According to Lynch, the fear of mentally ill persons expressed by her family was contagious and so she did everything to avoid them.
But try as she might, they always seemed to want to interact with her in their own way. Lynch recalls being chased by a ‘mad man’ when she was 12 years old as she spent time with one of her friends at a fast-food restaurant in downtown Kingston.
“This man came up to us and started talking to us and we became a bit uncomfortable and decided to leave. I went into the bathroom and she left. I went and joined her, and while we were laughing that we had escaped him, there he was and he ran us down.

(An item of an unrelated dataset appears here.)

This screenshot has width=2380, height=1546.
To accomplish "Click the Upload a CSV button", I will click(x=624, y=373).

“We had to run into a store. I was confused because all along I thought mad people were persons living on the road. Now this man was very clean, his shirt was in his pants and he had on a tie; you would never have guessed that something was wrong with that man,” said Lynch.

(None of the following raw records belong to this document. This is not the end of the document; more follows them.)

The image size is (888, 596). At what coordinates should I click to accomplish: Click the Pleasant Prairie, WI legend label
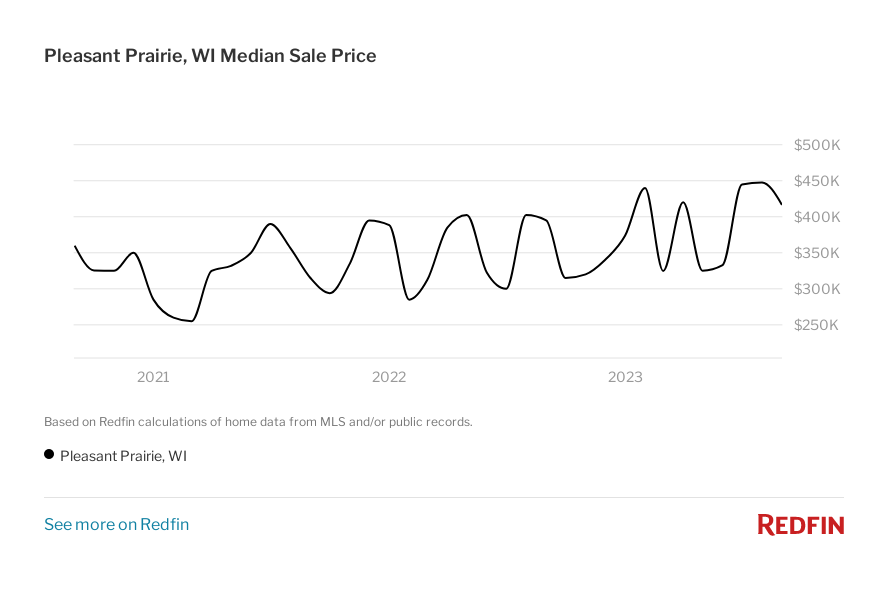click(x=123, y=456)
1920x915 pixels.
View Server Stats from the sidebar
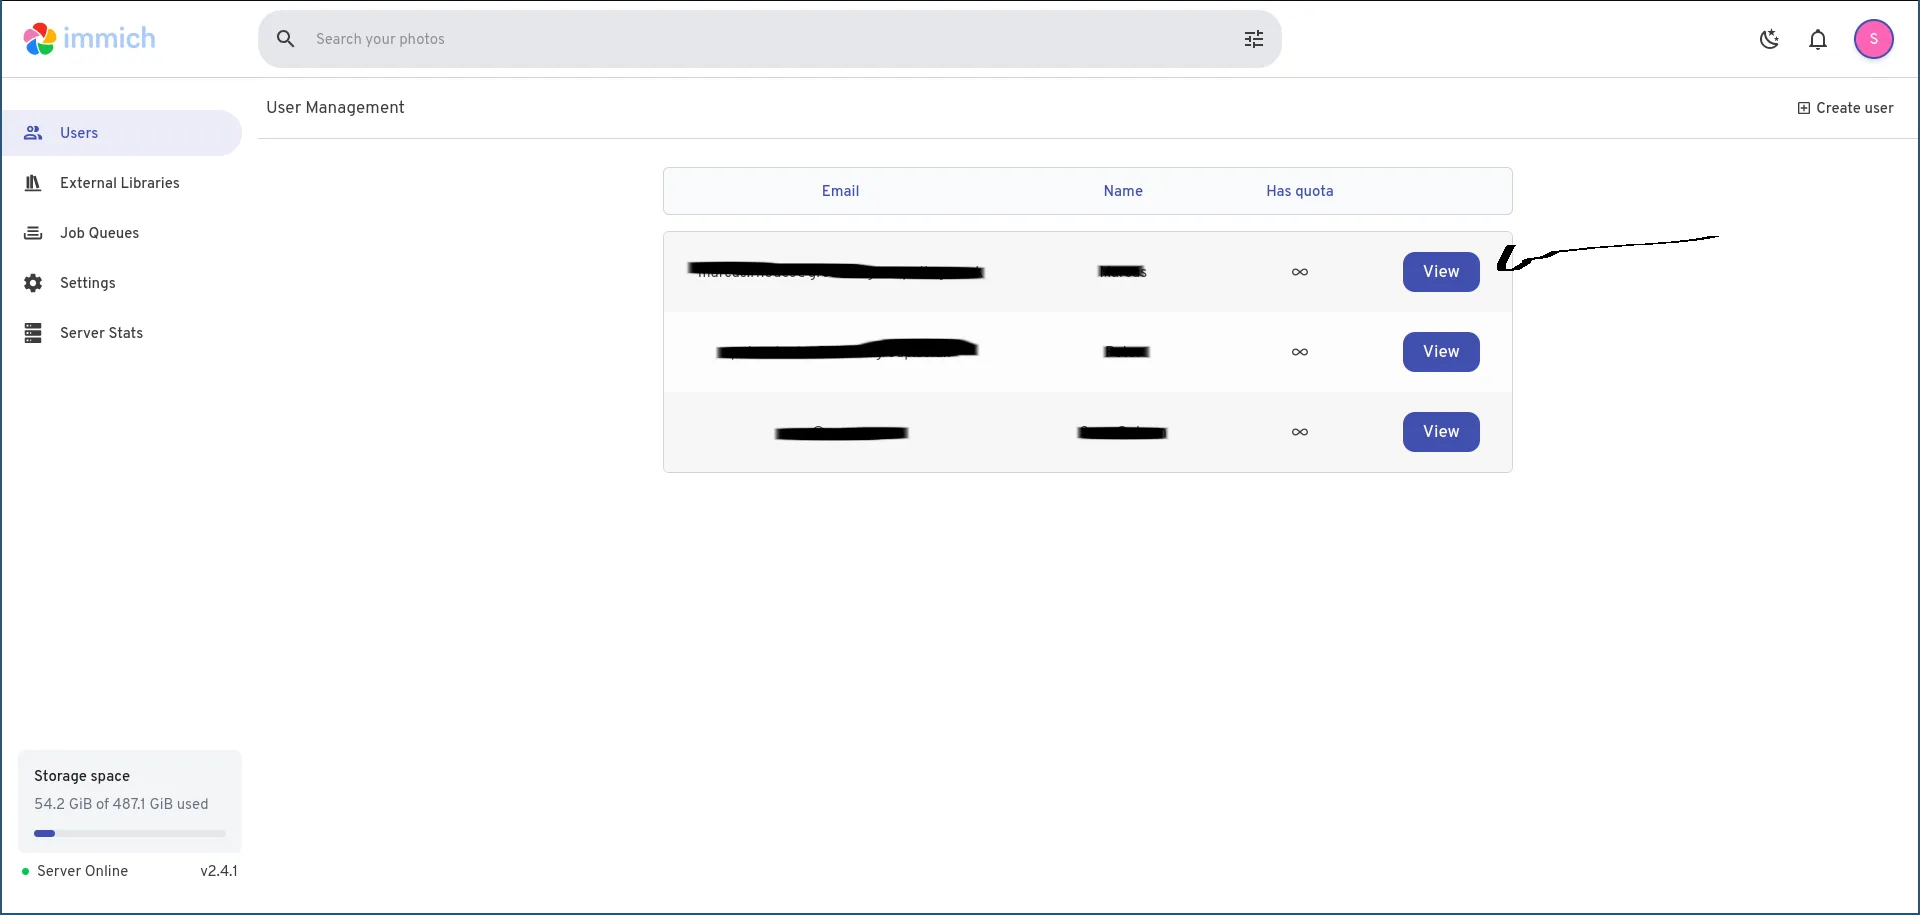[x=101, y=332]
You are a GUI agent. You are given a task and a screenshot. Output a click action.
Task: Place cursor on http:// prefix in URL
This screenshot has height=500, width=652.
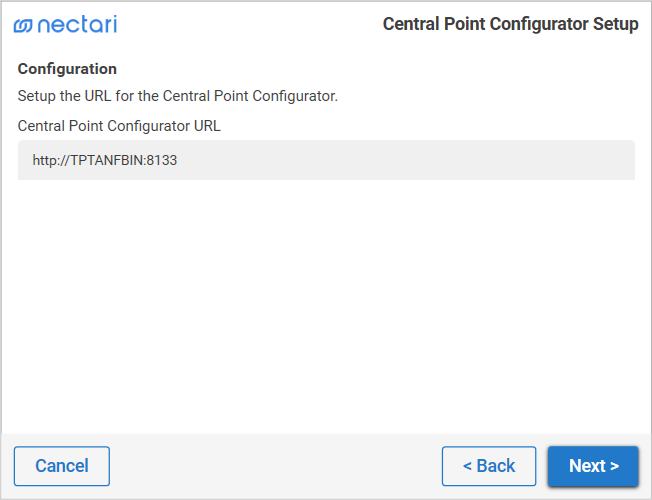pos(50,160)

Similar encounters followed over the years.
“I was walking in downtown Kingston and a mad lady just thumped me; then I was walking past one and he just threw some pee on me. I was walking in Half-Way Tree and one just come up and kissed me on the cheek. I have had them cuss me out. I have had them come up and talk to me, just randomly say things and I was always confused. I thought something was just set on me that attracted them to me,” said Lynch.

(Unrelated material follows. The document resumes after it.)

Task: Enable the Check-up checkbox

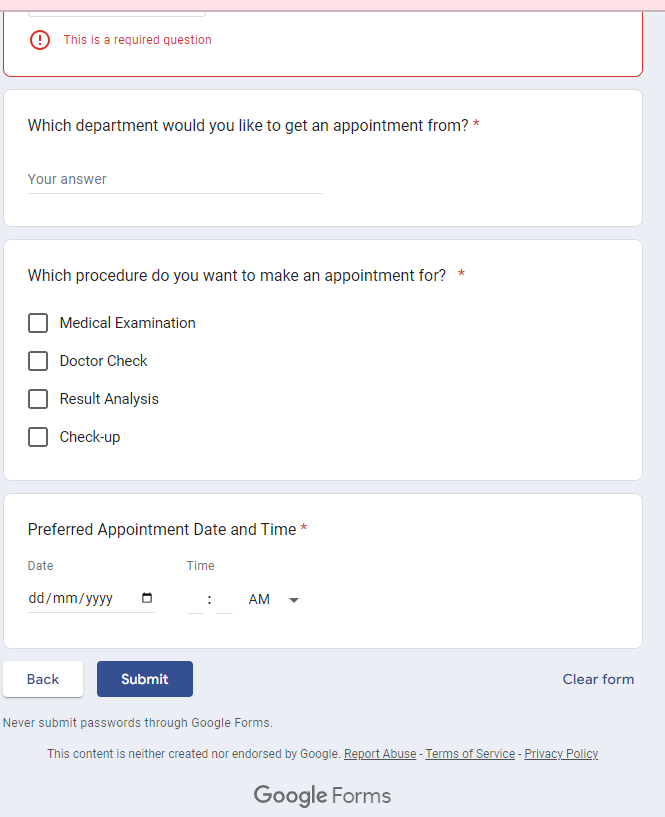Action: pos(38,437)
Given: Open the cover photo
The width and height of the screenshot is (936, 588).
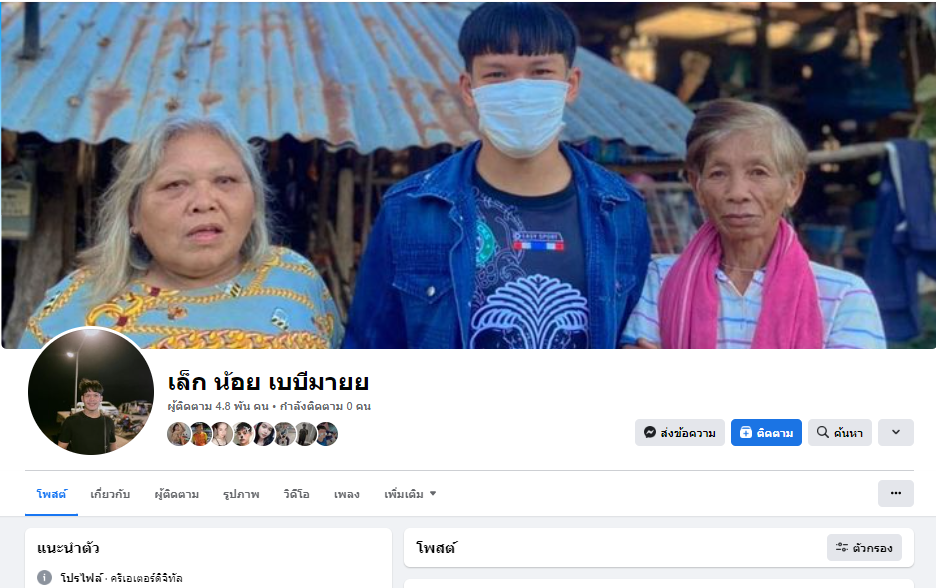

It was these strange random encounters that pushed Lynch to pursue a master’s degree in counselling and social work. She has a first degree in economics and statistics.
“I decided that I wanted to go to Bellevue (the island’s sole public hospital for the mentally ill) for my internship because I wanted to understand the mind of persons who have a mental illness and I wanted to face my fears. I went there and I just fell in love,” Lynch toldThe Sunday Gleaner.
Lynch is now pursuing doctoral studies in mental health, and her love for those struggling was the catalyst for several initiatives she has undertaken on their behalf.
Most notably was the launch of her non-profit organisation called Chosen Stars Foundation that offers psychosocial and educational services to the Corporate Area community of Seaview Gardens. Last October, she also launched a mental-health campaign called #MeEqualsYou or #Me.
“Persons with mental illness, given equal opportunity, support and resources, can function to their optimal level. Mental-health issues are increasingly common in Jamaica, affecting people of all ages, backgrounds, genders and abilities without discrimination,” said Lynch.
“While these problems are often considered taboo, the best way to help those who are suffering with some form of mental issue is to be informed through mental-health literacy and advocacy,” added Lynch.
She has decided to adopt the Bellevue Hospital under the leadership of its chief executive officer, Latoya McFarlene, and has committed to making 12 monthly donations to alleviate some of the intuition’s expenses.
“We are not only raising funds, we are actually donating personal-care items,” she said.
“ So I spoke with the social work department and they have communicated a list of things that patients need that they are having some difficulties providing, like personal-care items like tissue, soap, rag, toothpaste, clothing. We are accepting food items, personal-care items and we are accepting clothing – gently used clothing,” said Lynch in an appeal to Jamaicans to help those hospitalised with mental-health issues.
Already she has been able to get some donations, but the need is so great and her love is so deep for those with mental illness, that she wants to be in a position to fulfil the commitment she made to give monthly donations.
“I am looking for partners and I am accepting donations from everyone. This is a great opportunity for you to come on board, for something that can affect you,” she pleaded.